複数人での記録運用には、Share機能が有効です。同じノートや帳票、図面に複数の担当者が同時に書き込め、現場と事務所が同じ紙面を見ながら作業を進められます。書き込みは、誰が何を書いたかをリアルタイムに反映します。大林組(建築)の現場では、Share機能の活用による複数人での帳票入力によって、以前は1〜2時間かかっていた朝礼準備が10〜20分に短縮した事例が紹介されています(※7)。同じ現場では、安全パトロールの際に、キープランを見ながら指摘箇所に写真を貼り付け、是正の内容を現場でそのまま記録する運用も行われています(※7)。
立会・検査の効率化では、eYACHOを遠隔臨場に活用できます。東日本高速道路株式会社では、ウェアラブルカメラとeYACHO(Share機能)を用いた遠隔臨場により、立会前後の待機や移動を含めてトータルで500時間以上かかっていた移動時間を240時間に削減した事例があります(立会150〜160回の約半分を遠隔化)(※8)。この事例では、検測結果の記入から双方での確認、その場での承認までをeYACHO上で扱っています(※8)。eYACHOでは、承認の申請・確認を行うことができ、記録を残したまま一連のやり取りを進められます。

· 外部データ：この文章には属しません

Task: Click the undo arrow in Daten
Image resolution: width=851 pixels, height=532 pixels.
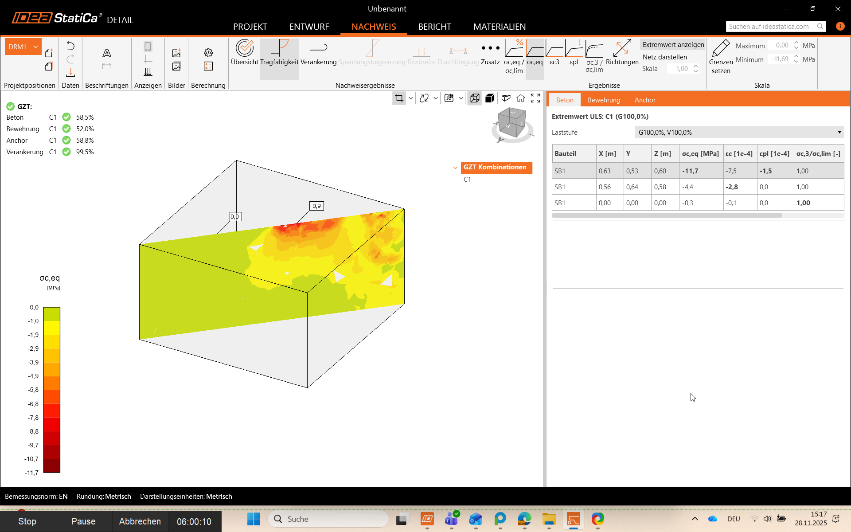Action: point(70,46)
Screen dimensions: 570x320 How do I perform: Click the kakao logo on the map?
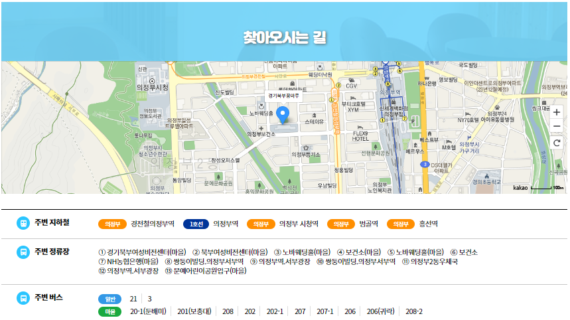point(521,188)
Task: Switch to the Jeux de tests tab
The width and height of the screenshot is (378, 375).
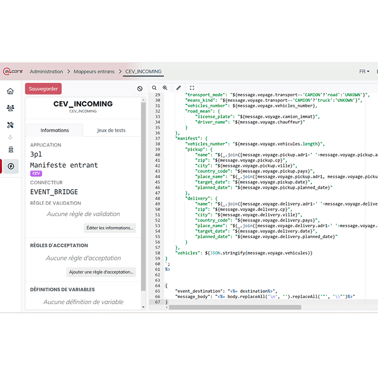Action: pyautogui.click(x=111, y=130)
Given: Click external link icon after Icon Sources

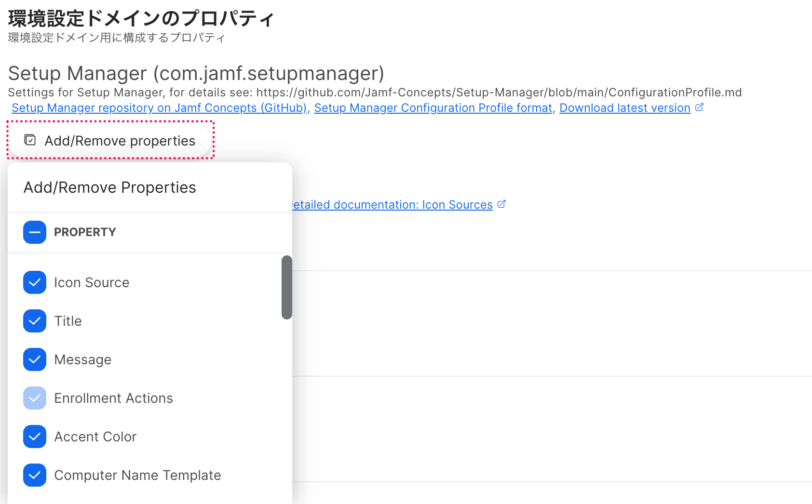Looking at the screenshot, I should (501, 204).
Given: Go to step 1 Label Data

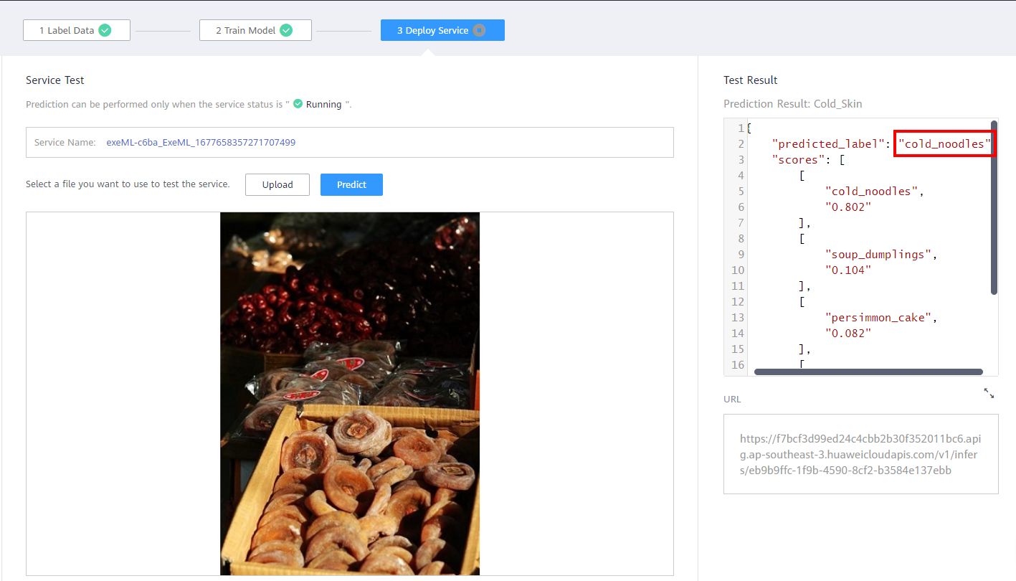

安全管理の面では、安全AIソリューションを利用できます。これは、MetaMoJiが2019年から独立行政法人
労働安全衛生総合研究所および株式会社大林組と共同で研究を進め、研究から得られた労働災害対策の知識を「リスク予測知識データベース」として体系化したものです(※9)。21種類の安全関連法令と31種類の通達・ガイドラインをもとに、過去の災害事例・マニュアル・法令などを参照し、作業内容や現場の状況に応じたリスクと対策をAIが提案します(※9)。AIが参照情報を自動で選択する自動モードと、作業員自身が災害事例・マニュアル・法令を選択して生成するインタラクティブモードの2つのモードがあります(※9)。安全AIソリューションはスタンダード版以上が対象で、無料トライアルでは利用できません。
記録をクラウドで扱ううえでは、情報セキュリティも品質管理体制の一部といえます。MetaMoJiは、情報セキュリティマネジメントシステムの国際規格ISO/IEC
27001(ISMS)の認証を、クラウドサービス運用業務を対象範囲として取得しており(※10)、プライバシーマークも取得しています(※11)。なお、これらは情報セキュリティ・個人情報保護に関する認証であり、品質マネジメントの規格であるISO9001とは目的が異なります。
導入にあたっては、eYACHOは30日間の無料トライアルを提供しています(ベーシック版相当の機能が対象です)。BLuE連携や安全AIソリューションはトライアルの対象外です。用途に応じたプランが用意され、協力会社向けの限定ユーザー版もあります。限定ユーザー版は単独では購入できず、ベーシック版・スタンダード版・プレミアム版のいずれかを導入している企業が購入できます。